BEGIN
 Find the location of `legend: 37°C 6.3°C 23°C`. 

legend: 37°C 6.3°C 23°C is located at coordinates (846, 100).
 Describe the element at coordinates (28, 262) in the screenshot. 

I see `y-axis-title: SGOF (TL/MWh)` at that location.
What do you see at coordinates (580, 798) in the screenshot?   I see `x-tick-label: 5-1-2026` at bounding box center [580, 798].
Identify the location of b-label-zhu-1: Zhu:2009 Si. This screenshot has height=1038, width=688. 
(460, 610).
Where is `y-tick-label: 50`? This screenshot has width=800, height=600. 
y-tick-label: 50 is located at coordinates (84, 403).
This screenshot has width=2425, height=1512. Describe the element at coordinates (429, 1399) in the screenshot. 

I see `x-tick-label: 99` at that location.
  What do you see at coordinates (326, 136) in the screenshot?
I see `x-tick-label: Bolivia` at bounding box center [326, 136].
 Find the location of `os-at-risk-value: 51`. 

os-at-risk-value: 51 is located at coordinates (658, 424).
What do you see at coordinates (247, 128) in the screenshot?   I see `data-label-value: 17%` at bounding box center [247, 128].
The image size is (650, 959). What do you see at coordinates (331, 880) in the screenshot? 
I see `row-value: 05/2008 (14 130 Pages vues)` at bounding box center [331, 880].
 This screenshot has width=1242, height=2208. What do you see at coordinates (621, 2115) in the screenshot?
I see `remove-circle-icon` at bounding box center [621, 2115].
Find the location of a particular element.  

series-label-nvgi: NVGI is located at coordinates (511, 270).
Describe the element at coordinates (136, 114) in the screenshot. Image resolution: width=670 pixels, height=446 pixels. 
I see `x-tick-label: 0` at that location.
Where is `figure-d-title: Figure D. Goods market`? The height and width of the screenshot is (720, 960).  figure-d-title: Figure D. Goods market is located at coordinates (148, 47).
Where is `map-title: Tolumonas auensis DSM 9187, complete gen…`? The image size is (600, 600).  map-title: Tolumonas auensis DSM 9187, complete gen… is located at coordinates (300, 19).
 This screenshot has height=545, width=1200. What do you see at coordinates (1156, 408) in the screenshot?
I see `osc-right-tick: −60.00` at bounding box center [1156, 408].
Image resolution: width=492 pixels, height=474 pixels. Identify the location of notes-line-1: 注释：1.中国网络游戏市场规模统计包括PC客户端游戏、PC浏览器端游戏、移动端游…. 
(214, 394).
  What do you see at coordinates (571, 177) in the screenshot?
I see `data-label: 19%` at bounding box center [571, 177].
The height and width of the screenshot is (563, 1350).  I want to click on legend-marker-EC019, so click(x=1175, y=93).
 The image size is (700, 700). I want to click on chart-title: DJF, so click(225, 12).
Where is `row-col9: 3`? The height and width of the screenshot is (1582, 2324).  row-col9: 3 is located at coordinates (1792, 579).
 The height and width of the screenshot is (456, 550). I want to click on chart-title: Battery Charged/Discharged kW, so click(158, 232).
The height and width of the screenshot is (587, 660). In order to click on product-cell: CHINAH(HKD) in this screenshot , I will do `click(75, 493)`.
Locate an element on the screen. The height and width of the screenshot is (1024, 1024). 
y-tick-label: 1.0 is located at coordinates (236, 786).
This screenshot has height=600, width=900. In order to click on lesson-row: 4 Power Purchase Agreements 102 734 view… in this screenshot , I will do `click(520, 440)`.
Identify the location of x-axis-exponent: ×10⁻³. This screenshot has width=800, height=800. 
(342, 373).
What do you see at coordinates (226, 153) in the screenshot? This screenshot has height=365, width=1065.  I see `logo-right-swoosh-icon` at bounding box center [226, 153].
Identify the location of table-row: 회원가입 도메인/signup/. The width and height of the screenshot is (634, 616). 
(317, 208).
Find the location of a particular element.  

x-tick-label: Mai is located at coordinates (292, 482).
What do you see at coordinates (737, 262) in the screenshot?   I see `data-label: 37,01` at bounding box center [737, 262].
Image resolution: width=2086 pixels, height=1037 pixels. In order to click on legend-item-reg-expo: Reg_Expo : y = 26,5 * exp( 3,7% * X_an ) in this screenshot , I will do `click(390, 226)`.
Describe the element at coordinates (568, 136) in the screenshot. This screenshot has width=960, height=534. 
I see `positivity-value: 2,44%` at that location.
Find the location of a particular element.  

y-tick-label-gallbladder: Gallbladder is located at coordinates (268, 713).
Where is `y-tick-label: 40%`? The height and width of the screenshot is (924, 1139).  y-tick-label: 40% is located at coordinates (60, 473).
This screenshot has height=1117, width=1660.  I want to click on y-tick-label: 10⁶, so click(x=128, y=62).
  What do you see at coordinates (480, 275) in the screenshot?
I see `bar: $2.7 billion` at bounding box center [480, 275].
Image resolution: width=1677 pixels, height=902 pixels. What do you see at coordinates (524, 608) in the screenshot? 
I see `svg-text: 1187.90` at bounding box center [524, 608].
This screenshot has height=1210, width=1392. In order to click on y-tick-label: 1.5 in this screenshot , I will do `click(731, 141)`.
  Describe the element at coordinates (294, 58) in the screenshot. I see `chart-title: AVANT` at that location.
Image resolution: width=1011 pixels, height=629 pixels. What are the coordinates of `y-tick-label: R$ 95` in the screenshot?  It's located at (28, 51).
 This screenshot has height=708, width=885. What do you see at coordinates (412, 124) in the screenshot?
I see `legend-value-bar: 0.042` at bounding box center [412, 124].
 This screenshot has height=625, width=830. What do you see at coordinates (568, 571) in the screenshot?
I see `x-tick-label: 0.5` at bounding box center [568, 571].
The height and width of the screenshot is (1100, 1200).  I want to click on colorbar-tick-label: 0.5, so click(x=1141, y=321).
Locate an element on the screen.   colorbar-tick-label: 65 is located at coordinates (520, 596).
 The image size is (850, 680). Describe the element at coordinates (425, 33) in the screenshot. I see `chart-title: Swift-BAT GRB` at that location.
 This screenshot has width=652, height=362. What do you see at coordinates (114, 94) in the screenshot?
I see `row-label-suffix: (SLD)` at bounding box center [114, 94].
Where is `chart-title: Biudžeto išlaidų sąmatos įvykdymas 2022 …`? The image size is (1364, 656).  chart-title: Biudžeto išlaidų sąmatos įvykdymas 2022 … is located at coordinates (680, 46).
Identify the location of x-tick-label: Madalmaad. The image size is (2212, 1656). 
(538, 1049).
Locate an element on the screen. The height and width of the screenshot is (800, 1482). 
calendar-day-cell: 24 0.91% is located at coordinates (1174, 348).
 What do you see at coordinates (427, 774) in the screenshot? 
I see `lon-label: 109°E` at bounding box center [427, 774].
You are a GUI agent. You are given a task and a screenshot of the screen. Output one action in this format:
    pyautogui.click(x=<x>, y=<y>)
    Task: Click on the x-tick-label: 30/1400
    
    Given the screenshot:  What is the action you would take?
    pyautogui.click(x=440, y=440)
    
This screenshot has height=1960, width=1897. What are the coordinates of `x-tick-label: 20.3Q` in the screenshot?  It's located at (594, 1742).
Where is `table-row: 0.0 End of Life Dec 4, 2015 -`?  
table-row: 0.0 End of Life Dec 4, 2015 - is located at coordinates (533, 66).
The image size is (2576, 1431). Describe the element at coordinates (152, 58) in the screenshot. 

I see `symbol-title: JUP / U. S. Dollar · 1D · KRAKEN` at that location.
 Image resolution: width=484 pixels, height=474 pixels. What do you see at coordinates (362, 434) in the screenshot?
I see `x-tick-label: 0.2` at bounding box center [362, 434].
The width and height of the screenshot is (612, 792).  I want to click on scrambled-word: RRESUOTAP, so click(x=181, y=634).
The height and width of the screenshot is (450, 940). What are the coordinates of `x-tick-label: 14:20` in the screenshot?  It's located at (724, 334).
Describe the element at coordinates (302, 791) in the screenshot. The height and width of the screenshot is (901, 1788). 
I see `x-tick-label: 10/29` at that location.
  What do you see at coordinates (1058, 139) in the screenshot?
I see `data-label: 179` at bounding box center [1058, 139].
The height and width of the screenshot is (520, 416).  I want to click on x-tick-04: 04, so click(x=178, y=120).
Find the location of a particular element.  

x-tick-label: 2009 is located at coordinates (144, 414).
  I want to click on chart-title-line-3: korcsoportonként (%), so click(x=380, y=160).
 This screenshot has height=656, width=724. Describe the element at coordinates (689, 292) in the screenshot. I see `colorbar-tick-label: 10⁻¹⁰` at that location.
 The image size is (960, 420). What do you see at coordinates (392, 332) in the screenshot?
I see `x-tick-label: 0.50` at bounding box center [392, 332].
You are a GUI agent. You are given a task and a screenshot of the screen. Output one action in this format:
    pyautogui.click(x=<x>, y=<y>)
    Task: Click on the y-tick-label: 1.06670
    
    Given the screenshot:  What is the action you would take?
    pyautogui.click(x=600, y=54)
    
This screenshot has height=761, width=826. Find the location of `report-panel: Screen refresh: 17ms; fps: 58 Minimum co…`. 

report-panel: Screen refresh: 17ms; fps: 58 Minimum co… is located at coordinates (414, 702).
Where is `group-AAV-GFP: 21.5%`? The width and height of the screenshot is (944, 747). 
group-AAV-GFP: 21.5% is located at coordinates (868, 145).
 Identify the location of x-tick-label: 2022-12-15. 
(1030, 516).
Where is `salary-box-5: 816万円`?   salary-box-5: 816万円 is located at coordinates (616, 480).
END
Reproduce word for word the part of the material above that opens with the line containing "What do you see at coordinates (737, 262)" and closes with the line containing "Image resolution: width=2086", including both of those lines.

- Task answer
What do you see at coordinates (737, 262) in the screenshot?   I see `data-label: 37,01` at bounding box center [737, 262].
Image resolution: width=2086 pixels, height=1037 pixels. In order to click on legend-item-reg-expo: Reg_Expo : y = 26,5 * exp( 3,7% * X_an ) in this screenshot , I will do `click(390, 226)`.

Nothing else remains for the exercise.